The problem with this decision and what exposed it to criticism was not the pay rise in itself but rather the surreptitious way in which it had been undertaken - without forewarning or explanation, and so soon after winning an election in which the issue of parliamentarians' remuneration had never even been mentioned once.
Nor did it help much that the Gonzi administration raised its own salaries at a time when the global economic outlook was bleak - to the point that electoral promises such as the income-tax-band revision had to be put on the backburner.
The implications this time round may not be as immediately devastating - we are, after all, talking about a one-off here - but the new Labour government's attitude is nonetheless deeply inauspicious.
Now that the PL is in government, it must expect to be held to the same standards it used to criticize the Gonzi administration from the opposition benches. And viewed from this perspective, the Muscat administration can already be seen to have failed its own litmus test.

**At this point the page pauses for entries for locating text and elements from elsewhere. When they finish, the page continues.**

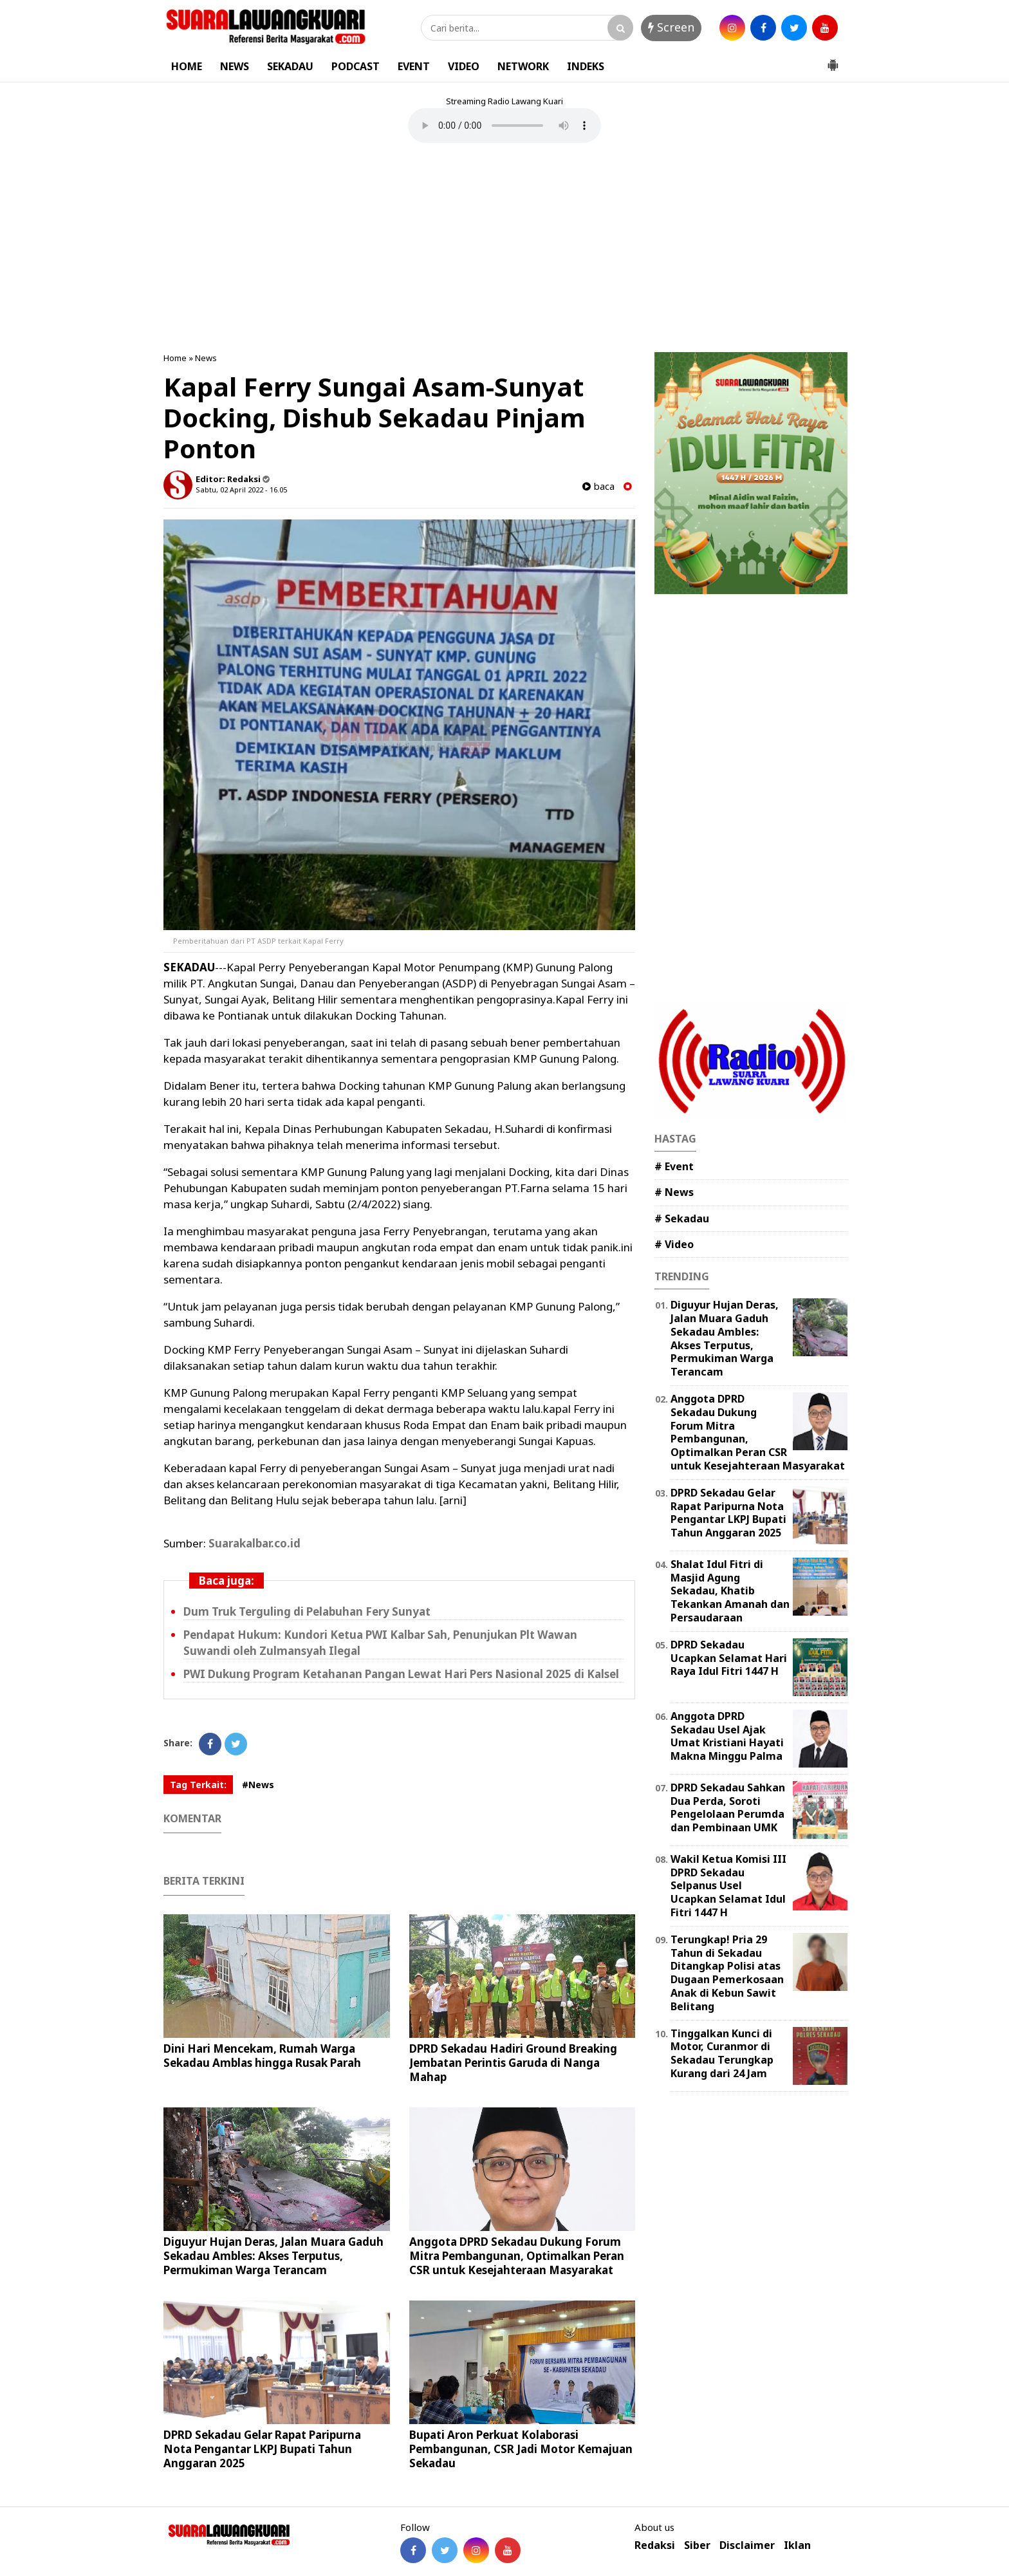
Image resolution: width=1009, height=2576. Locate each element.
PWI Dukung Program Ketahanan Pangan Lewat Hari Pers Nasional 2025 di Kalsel (401, 1673)
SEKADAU (290, 66)
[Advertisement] (504, 249)
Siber (697, 2545)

Besides, even if we close an eye to the exception made in the case of Franco Mercieca, the underlying issue - that MPs are condemned to low salaries, which severely limits the pool of people who otherwise would be interested in public service at this level - remains unaddressed.

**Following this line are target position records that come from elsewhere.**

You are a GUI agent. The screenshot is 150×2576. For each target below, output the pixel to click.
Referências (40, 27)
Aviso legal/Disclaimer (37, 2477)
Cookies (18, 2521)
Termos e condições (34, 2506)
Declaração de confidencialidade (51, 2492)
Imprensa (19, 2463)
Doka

The same goes for another, closely related issue, wherein ministers who retain private practices may end up in a situation where their public and private roles are incompatible and fraught with conflicts of interest.

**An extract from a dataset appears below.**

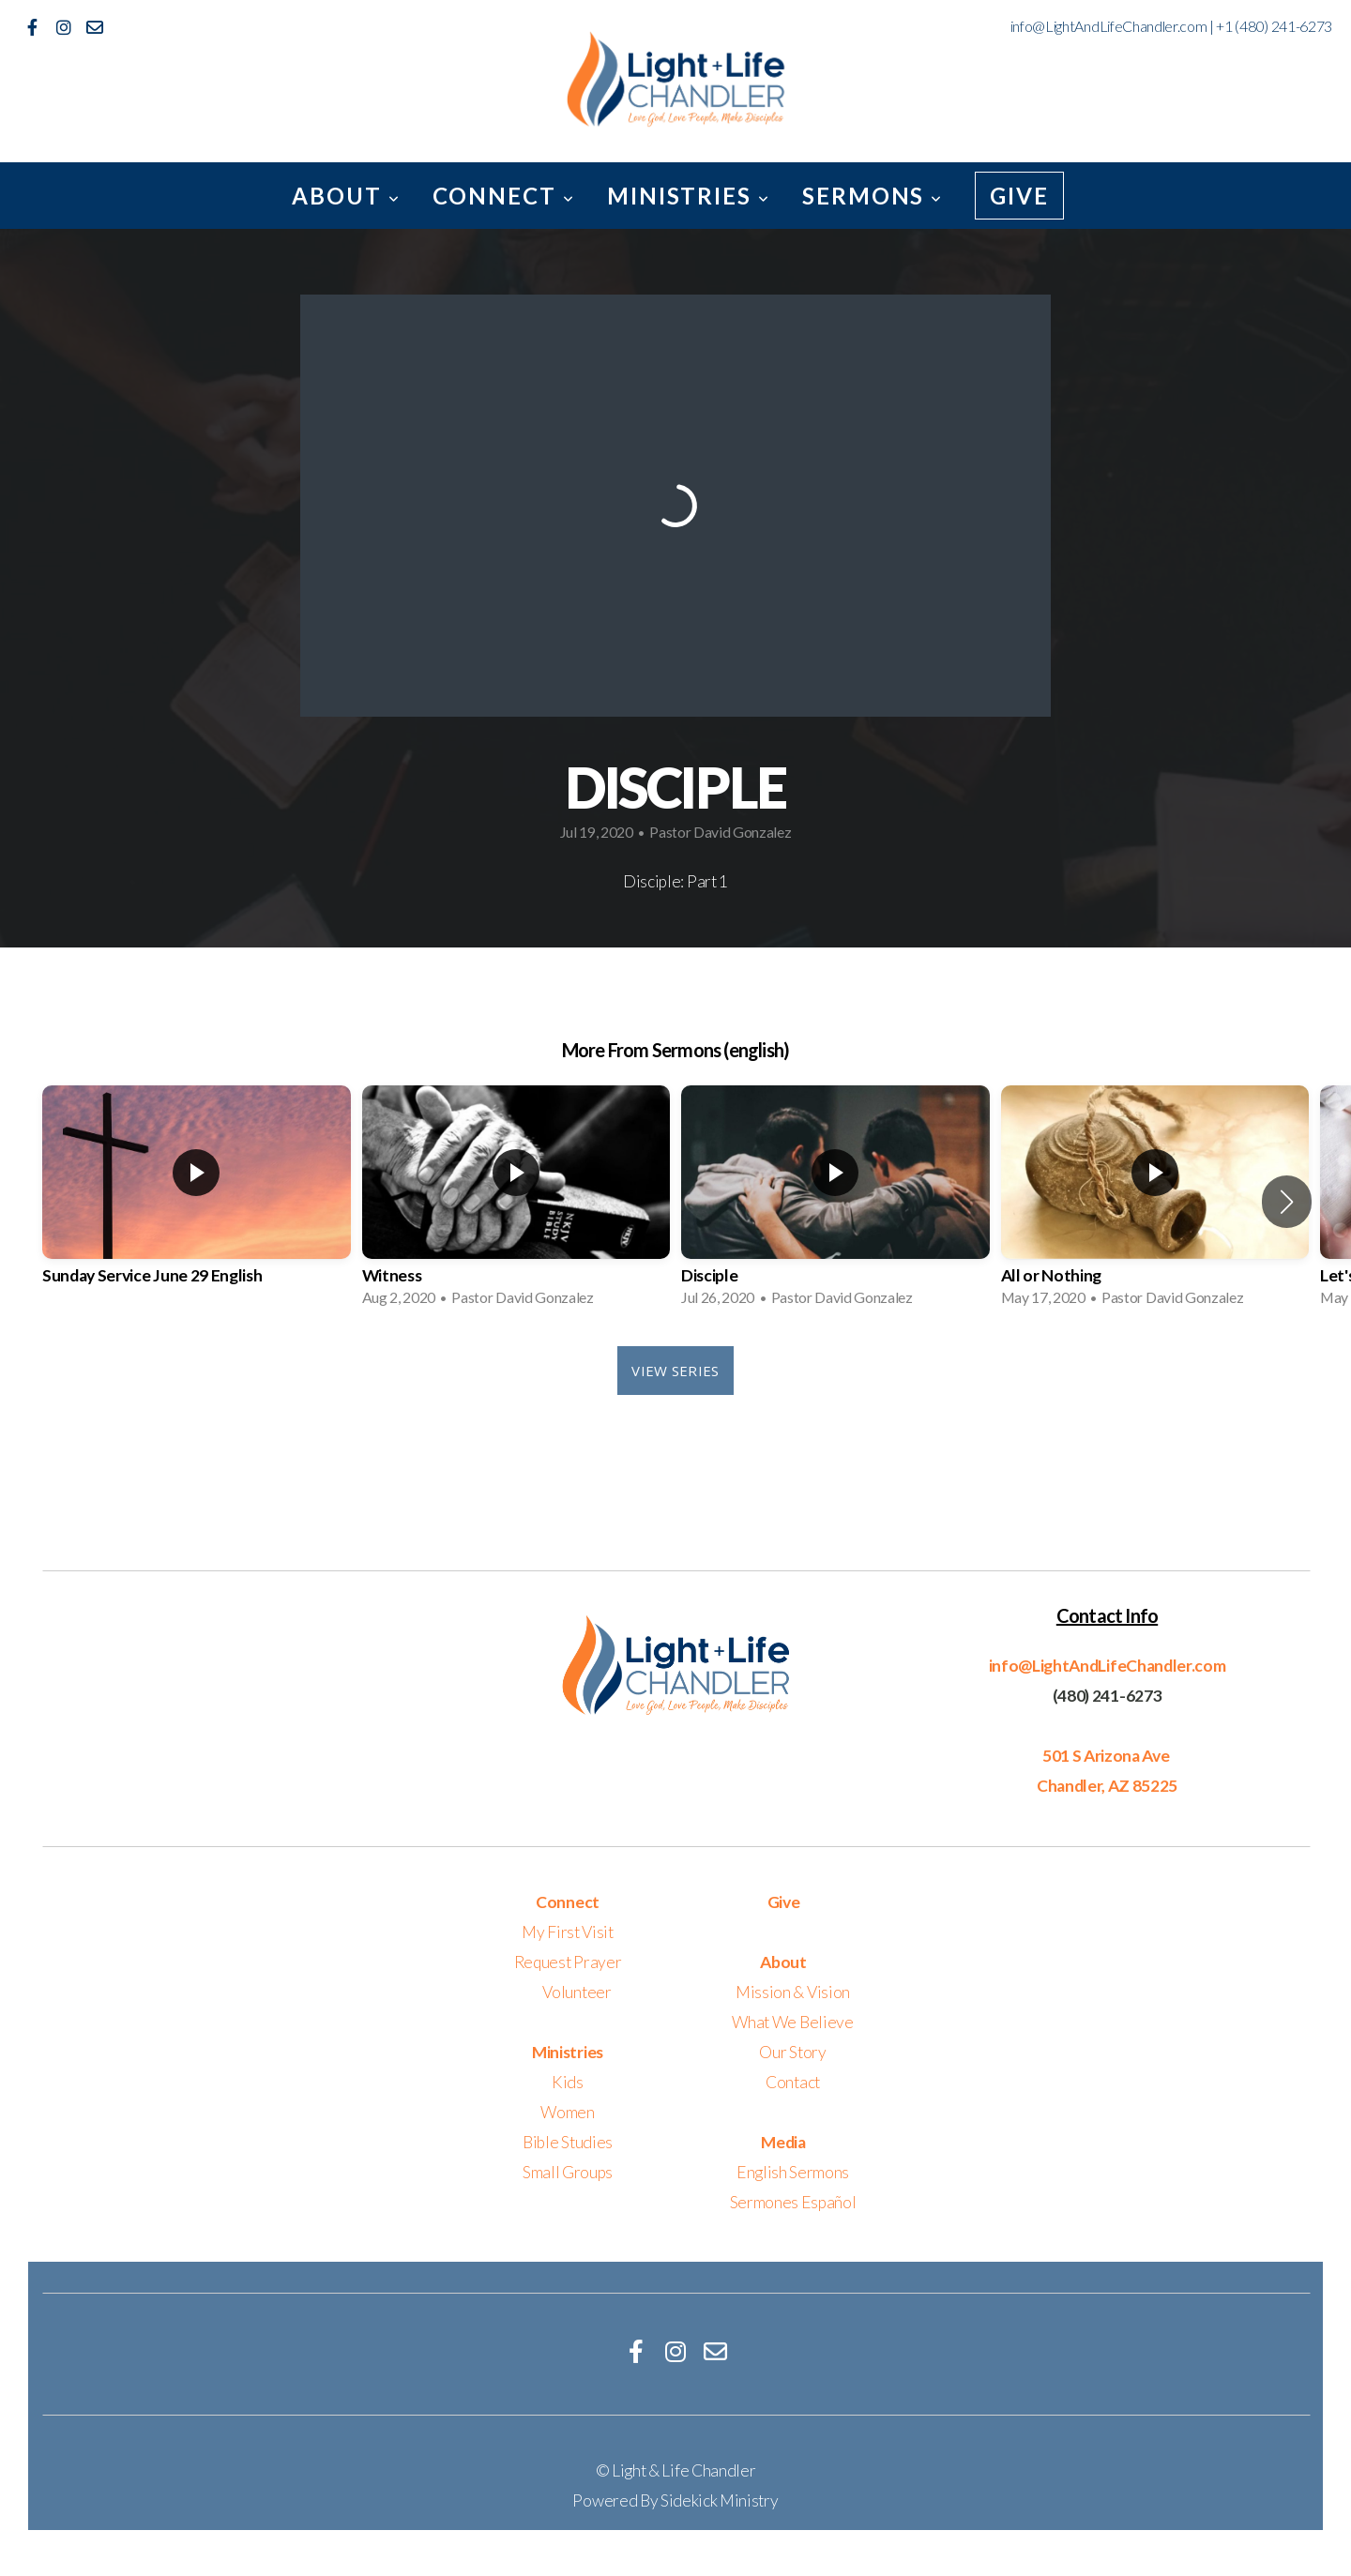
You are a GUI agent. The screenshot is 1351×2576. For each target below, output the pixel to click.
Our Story (792, 2052)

Paradoxically, it has always been the Labour Party that insists on limiting the scope for such conflicts of interest among parliamentarians. Its former leader Alfred Sant once suggested that ministers in his cabinet would have to resign from any previous business interest and would not be allowed to receive any form of remuneration from their previous business or professional activity.
Ultimately, the same concern - albeit viewed from a different angle - was implicit in former Prime Minister Gonzi's remarks to US ambassador Molly Bordonaro (revealed by Wikileaks), in which he complained about the limited available pool of talent from which to choose his ministers.
What we are dealing with here is a consistent concern going back several legislatures, one that is likely to become more pronounced in future, what with the rising cost of living and the increased workload assigned to what is effectively a much larger (and therefore more expensive) cabinet.
Faced with this situation, it would be more helpful to hit upon a permanent solution that addresses the issue for all MPs and not on a piecemeal, case-by-case basis.